感情は文字にすると落ち着くことが多いだろうけど怒りに関しては結構増幅する率が高いような気がする。怒りの原因を解こうとしたらまた違うけど、怒りを怒りとして書くのはマジで危険だしわたしはあんまりやらないようにしてる。
しかもインターネットの、というよりTwitterの、悪いところはそれを見てドライブされる人がいっぱいいるところだ。「あーなんだわたしだけじゃなかった」「“みんな”が言ってるからわたしも」ってところからダムが決壊するように憎悪で染まっていくのは何度見てもきもちがわるい。それをRTしたりふぁぼったりすることでうねりを大きくしてく。火をうちわで仰ぐみたいに、どんどん新しい薪をくべるみたいに。
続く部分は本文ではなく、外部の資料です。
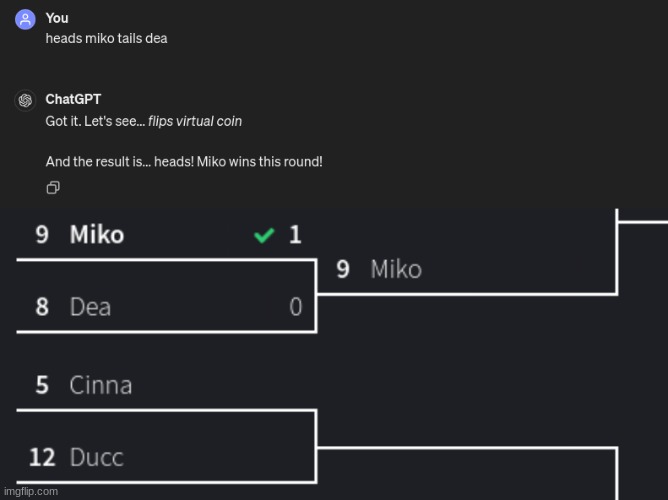Select Cinna in the bracket
The width and height of the screenshot is (668, 500).
100,385
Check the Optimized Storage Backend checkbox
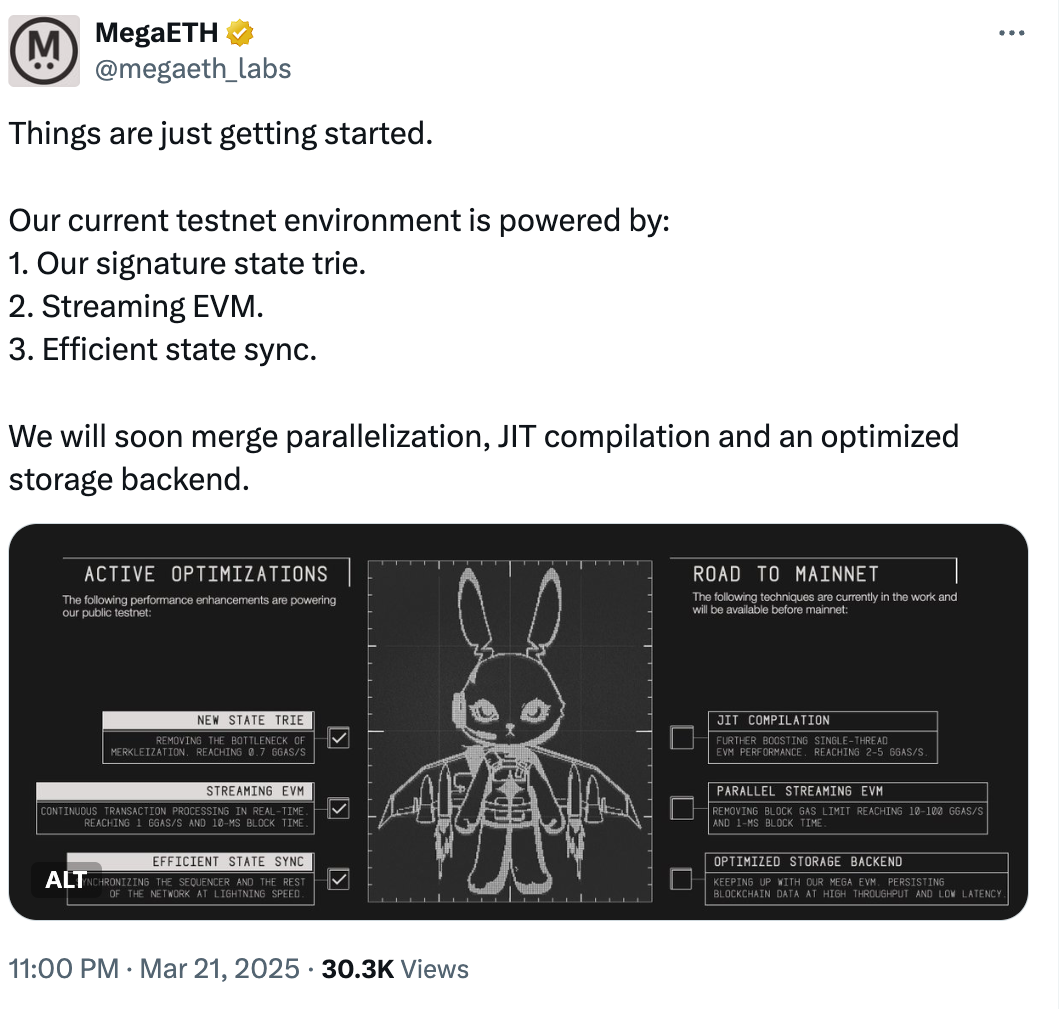 coord(682,879)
いやわかる。わかるよ。怒りに共感してもらいたいのはわかる。でもなんでもいいから怒る対象を探してる人いっぱいいるじゃん。それはよくわからない。
ネットで見なければ知らなかったことたくさんある。今まで見逃していたことが知らなければ平和に生きていたことがたくさんある。見逃せよ、とかじゃないけど、「何も言わない」「どうも思わない」って選択肢もあるのに……とは思う。
絶対的な正義なんてないのになー。自分の正義と相容れないものを徒党を組んで全否定していくことに、ターゲットを変えて遊牧みたいに次へ次へ進撃していくことに、未来あるのかな。どうなったら心おだやかになるのかな。何が理想なのかな。
そういう何かを否定することでアイデンティティを確立する黒魔術、否定はしないけど(なんてったってここは退屈なインターネットですから)、だからわたしは白魔術を使おうって盲目に思い続ける。世の中楽しいことが多すぎるし不幸とか怒りに使ってるような時間はないのだ!!!!